Le président de l'Arcep conteste : « j'ai reçu un coup de fil du Premier ministre expliquant que ce rapport ne traduisait en rien sa pensée. Il s'agit donc d'un document de travail préparatoire et je dois rencontrer Jean-Marc Ayrault jeudi, mais le rapport sera différent de celui qui a été présenté dans la presse ».
Les dossiers en cours : Skype, les ralentissements Free/YouTube
Mardi dernier, l'institution est revenue à la charge à l'encontre de Skype. L'Arcep considère en effet que le service de VoIP, désormais propriété de Microsoft depuis 2011 doit se déclarer en tant qu'opérateur.
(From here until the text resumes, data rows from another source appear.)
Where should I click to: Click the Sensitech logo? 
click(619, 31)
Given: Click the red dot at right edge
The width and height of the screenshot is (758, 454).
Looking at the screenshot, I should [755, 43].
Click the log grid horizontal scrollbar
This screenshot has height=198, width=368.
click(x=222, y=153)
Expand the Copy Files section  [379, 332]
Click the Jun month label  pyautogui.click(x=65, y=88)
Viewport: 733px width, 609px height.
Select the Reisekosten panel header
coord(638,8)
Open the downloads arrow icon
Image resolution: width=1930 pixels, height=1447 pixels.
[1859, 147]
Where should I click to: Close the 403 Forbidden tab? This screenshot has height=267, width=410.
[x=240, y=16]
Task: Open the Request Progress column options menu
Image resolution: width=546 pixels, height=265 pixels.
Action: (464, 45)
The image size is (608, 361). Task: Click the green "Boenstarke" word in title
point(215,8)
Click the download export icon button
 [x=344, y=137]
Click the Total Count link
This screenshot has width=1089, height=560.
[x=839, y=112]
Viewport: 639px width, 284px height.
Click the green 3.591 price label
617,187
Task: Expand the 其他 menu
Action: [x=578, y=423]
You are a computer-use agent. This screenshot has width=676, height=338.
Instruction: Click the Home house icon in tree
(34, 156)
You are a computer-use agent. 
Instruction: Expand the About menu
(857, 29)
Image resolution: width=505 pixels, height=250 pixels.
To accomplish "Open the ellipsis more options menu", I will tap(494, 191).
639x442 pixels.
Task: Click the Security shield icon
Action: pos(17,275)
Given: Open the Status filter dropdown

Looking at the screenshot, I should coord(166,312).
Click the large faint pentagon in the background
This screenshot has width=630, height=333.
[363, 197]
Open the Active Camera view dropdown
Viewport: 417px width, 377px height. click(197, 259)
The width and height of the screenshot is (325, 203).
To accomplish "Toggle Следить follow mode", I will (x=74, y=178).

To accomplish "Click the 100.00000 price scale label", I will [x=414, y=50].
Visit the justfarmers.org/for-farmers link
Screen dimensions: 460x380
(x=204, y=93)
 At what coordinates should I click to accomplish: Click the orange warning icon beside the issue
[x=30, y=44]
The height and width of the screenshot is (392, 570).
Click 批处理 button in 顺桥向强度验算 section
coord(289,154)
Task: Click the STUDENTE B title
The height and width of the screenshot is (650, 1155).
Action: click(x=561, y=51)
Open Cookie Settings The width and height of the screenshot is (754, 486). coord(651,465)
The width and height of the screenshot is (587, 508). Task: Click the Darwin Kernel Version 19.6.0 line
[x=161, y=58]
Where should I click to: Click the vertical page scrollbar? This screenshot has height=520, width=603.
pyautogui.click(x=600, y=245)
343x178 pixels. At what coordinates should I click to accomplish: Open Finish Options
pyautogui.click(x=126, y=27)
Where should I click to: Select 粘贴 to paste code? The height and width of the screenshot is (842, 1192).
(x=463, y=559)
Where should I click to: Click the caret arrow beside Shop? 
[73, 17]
En conséquence, il doit également respecter l'ensemble des obligations qui incombent déjà à la concurrence.
« C'est d'une banalité affligeante », commente J.L Silicani. « Par contre, ne pas déclarer comme opérateur représente en France un délit et Skype ne s'est toujours pas plié à ses obligations. Mais malgré nos multiples démarches, il ne respecte pas la loi », ajoute le représentant. L'Arcep indique travailler sur ce cas de figure depuis 2007, date à laquelle les premières démarches administratives ont été effectuées. « Mais il faut comprendre que nous nous intéressons de plus en plus aux intermédiaires qui peuvent être déclarés comme des opérateurs officiels ».
Enfin, concernant l'enquête administrative diligentée au sujet desproblèmes d'interconnexion entre Free et YouTube, Jacques Stern, membre du collège précise « les deux parties sont prêtes à transmettre leurs informations ». L'Arcep entend donc collecter nombre d'informations sur leurs pratiques de gestion de leurs tuyaux mais si des anomalies sont rencontrées, l'organisme en tirera les conclusions nécessaires.
Mais le régulateur tient à rester ferme : « nous ne chouchoutons, ni ne persécutons pas Free ». La procédure poursuit donc son cours et elle « permet de mieux comprendre la complexité des relations entre Free et YouTube sur le peering gratuit ou non, l'architecture de l'interconnexion », précise l'autorité. Autant de données qui devraient figurer dans son rapport final.